__Activity__
The entries below contain a stretch that opens with the line containing "Where should I" and closes with the line containing "The image size is (602, 364)."; set down that stretch exactly, both ends included, and nothing else.

__Input for this task__

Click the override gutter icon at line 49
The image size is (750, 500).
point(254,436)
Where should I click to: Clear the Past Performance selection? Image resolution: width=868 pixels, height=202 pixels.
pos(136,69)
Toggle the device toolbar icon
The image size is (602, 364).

==

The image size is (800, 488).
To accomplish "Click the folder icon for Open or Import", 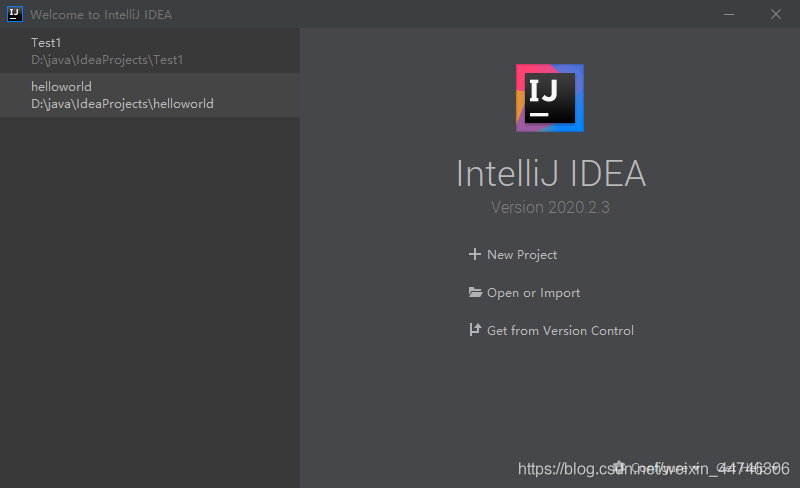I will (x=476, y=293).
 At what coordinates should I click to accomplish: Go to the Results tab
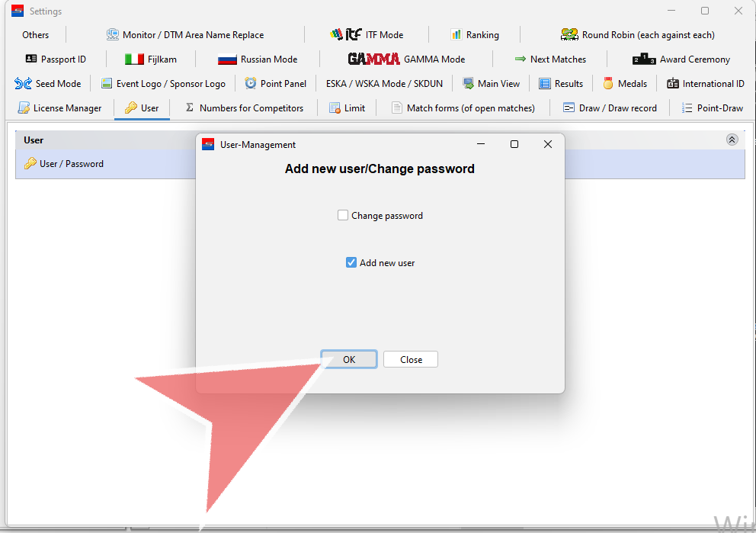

__Exercise response__
Where should I click to: Clear the Past Performance selection? Image resolution: width=868 pixels, height=202 pixels.
pos(136,69)
Toggle the device toolbar icon
The image size is (602, 364).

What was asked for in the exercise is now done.